Solidarités International is one of the few international NGOs with boots on the ground in Kanpetlet, one of the poorest towns in the Chin state, the poorest province in the country in the hilly west of Myanmar.

The ethnic Chin people -- the tribe whose older women still wear the traditional facial tattoos -- number approximately 1.5 million and are spread between Myanmar and neighbouring India. At best, this majority Christian ethnic group has been ruthlessly ignored by the military government that has ruled the country for the past five decades; at worst, they have been one of the most persecuted in all of Myanmar, as groups like Human Rights Watch have alleged.

Foreign travellers were not allowed into the Chin State during the closed military regime, however today travellers - who must apply for a permit from the central government - are allowed in small numbers. Hikers, birders and travellers looking for one of the fewer and fewer locations off the well-worn tourist trail have started to come to the state in small but increasing numbers, bringing to the region tourist dollars and a sense of change.

Almost 10 years ago, Twee Twee, a young woman from the Chin state, noted that young children were particularly vulnerable to the ills that come with rural poverty, and had no hope of a social safety net. Initially with the help of the Baptist Church group in her town and now independently, she started Metta Home Orphanage.

Today, Twee and a handful of volunteers at Metta Home care for 48 children aged 4 to 16 years old.

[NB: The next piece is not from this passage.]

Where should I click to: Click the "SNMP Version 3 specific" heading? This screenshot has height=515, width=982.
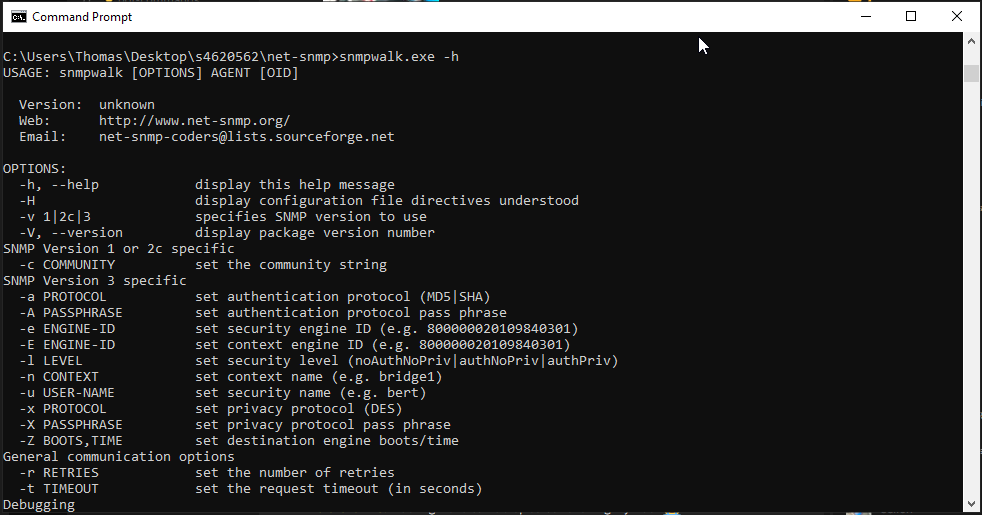point(94,281)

The orphanage takes in children who have lost their parents and those from remote areas of the Chin state whose families could no longer support them.

"Some of the children come to us from families who do not always have access to food," says Twee. Not only are the children fed, but the orphanage also ensures they are able to attend school.

The children attend local school for primary and secondary education, with fees - the equivalent of approximately US$50 - paid for by the orphanage, and eat food that until a few years ago was all grown on the organization's adjacent subsistence farm.

"The majority of children we see under the age of 5 years old are malnourished," explains Khant, whose NGO work with villages exposes him to approximately 1,600 households living under extreme food insecurity, living off of mainly subsistence farming that can usually provide for them little more than six months of the year; families often foraged in the nearby national park to supplement their food.

With increased access to the region in recent years, the travellers have started to trickle through the still difficult-to-reach area and donate everything from money - US$35 pays for vaccinations and a year of healthcare for a child - to sweets and school supplies.

Although Than Win Aung, Solidarités International Field Coordinator, was hesitant to say that tourism has been a catalyst for change in the region, he does note that, "some roads have been built in recent years, thanks to additional government attention."

"Five years ago the state was almost unreachable during certain times of year, [but] today there are more actual roads connecting the Chin state to others," he explains. It's improvements like this that will hopefully bring about the change Khant and Twee hope to see.